** GIVEN PASSAGE **
==*==

“From the ends of the earth I call to you,
I call as my heart grows faint;
lead me to the rock that is higher than I.”
— Psalm 61:2
Some days I want to be carried.
There are times in prayer when I don’t want a solution or a sign. I don’t want to be told everything will be okay. I just want to be picked up and placed gently somewhere higher—somewhere with solid ground underfoot. That’s what the psalmist seems to be saying here. I can’t do it from where I am. You’ll need to lift me.
It’s not a cry of defeat, though. It’s something more honest. A confession from the middle of the overwhelm: My heart is faint. My reach isn’t enough. Lift me.
I’ve prayed this line of the psalm while hunched on the floor of my room, unable to find a place in the world that feels soft enough to hold me. I’ve prayed it at night when my body won’t stop shaking, and the fear of being too much—or not enough—won’t let me rest.
But the rock is higher than me.
Not just stronger, not just safer—but higher. Out of reach, unless I am helped there. That’s what makes this prayer so beautiful to me. It’s not a psalm about climbing. It’s a psalm about being carried.

==*==

(Records)

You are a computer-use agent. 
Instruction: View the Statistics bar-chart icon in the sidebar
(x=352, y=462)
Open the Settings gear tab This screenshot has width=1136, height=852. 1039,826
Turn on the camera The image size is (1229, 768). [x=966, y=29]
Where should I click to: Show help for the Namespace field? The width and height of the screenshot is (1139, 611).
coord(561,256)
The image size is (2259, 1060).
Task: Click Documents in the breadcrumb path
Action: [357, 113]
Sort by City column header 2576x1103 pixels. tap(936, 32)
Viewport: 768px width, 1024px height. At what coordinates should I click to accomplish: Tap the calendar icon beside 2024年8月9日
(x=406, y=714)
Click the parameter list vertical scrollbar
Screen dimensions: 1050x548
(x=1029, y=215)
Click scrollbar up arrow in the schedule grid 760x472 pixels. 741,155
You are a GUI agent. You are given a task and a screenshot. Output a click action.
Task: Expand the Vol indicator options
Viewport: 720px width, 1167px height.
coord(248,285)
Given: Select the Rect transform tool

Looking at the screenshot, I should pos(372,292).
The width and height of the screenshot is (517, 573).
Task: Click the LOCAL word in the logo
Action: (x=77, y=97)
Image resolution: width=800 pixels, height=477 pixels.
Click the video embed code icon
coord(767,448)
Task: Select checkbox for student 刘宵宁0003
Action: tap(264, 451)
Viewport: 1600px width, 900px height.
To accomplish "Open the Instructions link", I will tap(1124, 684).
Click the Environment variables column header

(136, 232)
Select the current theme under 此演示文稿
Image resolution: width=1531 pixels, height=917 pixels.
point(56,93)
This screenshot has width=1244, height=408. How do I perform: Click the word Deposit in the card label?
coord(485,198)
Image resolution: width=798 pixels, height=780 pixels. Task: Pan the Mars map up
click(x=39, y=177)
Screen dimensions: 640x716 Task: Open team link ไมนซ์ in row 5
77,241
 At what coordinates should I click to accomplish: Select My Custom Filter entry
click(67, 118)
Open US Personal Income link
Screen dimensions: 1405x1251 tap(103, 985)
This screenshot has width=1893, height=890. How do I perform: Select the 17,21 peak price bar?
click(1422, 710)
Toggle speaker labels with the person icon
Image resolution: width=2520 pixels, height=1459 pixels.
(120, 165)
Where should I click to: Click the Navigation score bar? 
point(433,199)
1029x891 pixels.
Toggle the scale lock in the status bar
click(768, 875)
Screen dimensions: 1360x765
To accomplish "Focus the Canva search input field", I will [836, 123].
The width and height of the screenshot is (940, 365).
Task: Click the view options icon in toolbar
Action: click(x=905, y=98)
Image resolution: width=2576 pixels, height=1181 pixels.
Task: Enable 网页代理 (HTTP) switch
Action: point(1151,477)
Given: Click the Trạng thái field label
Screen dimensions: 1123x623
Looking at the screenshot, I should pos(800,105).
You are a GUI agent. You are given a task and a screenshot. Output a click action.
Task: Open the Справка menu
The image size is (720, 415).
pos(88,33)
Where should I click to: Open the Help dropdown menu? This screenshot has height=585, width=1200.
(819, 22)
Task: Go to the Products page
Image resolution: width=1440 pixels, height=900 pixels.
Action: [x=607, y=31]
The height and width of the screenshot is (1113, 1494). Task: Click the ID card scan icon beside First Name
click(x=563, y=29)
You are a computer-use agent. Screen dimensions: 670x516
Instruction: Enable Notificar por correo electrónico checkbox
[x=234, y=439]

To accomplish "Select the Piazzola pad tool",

==*==

** WRITTEN INSTRUCTION A **
In the reflection on Psalm 61:2, what does the writer say the psalm is about instead of climbing?
** WRITTEN INSTRUCTION B **
Proceed with the reflection on Psalm 61:2, picking up after its final sentence.
These records were taken from a separate source.

** REPLY A **
Being carried.

** REPLY B **
There are people in the Church who live this psalm without ever naming it. The carers who have no more to give, but still show up. The neurodiverse people who want to join in but can’t find a way the world will let them. The quietly faithful ones who never feel like they belong in the front row of anything. The tired priest. The over-questioning student. The lonely old woman in the pew who knows every word of Compline by heart.
Lead me to the rock that is higher than I.
This isn’t a verse about victory—it’s about shelter. And maybe that’s what we need more of. Not bravado. Not “doing better.” But an honesty that says: I need a rock, and I can’t get there alone.
That’s the work of God I’m trusting in these days. The God who lifts. Who steadies. Who leads us, not to the path of self-sufficiency, but to the rock that is bigger, better, and beyond us. The rock we couldn’t reach, but somehow still find ourselves standing on.
And maybe, just maybe, we are also sometimes called to be the ones who lift others toward that place—quietly, faithfully, without ever making it about us.
This is not a prayer about winning.
It’s a prayer about not falling.
And that, too, is holy.
Brother Margaret Thomas,
I think it's important to let you know how much you lift me up with all of your writings, and I'm sure there are others like me who would say the same. Thank you for your beautiful prayer today.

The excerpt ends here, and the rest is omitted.